**ACTIVITY:** Go to the line containing "じゅんごガジェット (55, 435)" in the records below and print it and every following line exactly, on through the line containing "[Jungo Web] (48, 11)", then stop.

*** EXTRACTED ENTRIES ***

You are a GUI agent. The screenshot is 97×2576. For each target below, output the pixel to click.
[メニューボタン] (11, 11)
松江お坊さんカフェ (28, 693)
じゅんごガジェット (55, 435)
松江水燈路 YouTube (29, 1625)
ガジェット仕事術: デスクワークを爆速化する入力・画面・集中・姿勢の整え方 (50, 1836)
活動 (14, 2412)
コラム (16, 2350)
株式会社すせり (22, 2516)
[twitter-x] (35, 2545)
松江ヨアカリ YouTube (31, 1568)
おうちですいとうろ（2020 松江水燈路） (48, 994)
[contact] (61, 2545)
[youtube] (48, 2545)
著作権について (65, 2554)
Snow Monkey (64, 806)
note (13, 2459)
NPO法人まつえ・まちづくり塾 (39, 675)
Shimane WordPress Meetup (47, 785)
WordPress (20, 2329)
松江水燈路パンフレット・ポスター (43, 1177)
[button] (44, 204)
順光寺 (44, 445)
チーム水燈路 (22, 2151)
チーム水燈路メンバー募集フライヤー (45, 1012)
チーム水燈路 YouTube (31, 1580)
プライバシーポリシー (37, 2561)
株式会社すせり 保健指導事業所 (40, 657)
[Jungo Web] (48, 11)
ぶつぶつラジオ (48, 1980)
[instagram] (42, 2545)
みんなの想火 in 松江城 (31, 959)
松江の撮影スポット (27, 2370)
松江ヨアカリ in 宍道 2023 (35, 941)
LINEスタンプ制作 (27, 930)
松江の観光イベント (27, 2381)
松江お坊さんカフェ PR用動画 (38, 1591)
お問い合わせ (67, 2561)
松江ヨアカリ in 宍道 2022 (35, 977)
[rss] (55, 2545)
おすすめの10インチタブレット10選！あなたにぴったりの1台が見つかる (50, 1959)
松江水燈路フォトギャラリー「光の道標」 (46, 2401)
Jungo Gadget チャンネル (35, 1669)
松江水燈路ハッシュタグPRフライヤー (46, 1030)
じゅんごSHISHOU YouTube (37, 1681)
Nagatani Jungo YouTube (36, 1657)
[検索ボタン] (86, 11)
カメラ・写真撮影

*** End of EXTRACTED ENTRIES ***

**RESPONSE AREA:**
じゅんごガジェット (55, 435)
松江水燈路 YouTube (29, 1625)
ガジェット仕事術: デスクワークを爆速化する入力・画面・集中・姿勢の整え方 (50, 1836)
活動 (14, 2412)
コラム (16, 2350)
株式会社すせり (22, 2516)
[twitter-x] (35, 2545)
松江ヨアカリ YouTube (31, 1568)
おうちですいとうろ（2020 松江水燈路） (48, 994)
[contact] (61, 2545)
[youtube] (48, 2545)
著作権について (65, 2554)
Snow Monkey (64, 806)
note (13, 2459)
NPO法人まつえ・まちづくり塾 (39, 675)
Shimane WordPress Meetup (47, 785)
WordPress (20, 2329)
松江水燈路パンフレット・ポスター (43, 1177)
[button] (44, 204)
順光寺 (44, 445)
チーム水燈路 (22, 2151)
チーム水燈路メンバー募集フライヤー (45, 1012)
チーム水燈路 YouTube (31, 1580)
プライバシーポリシー (37, 2561)
株式会社すせり 保健指導事業所 (40, 657)
[Jungo Web] (48, 11)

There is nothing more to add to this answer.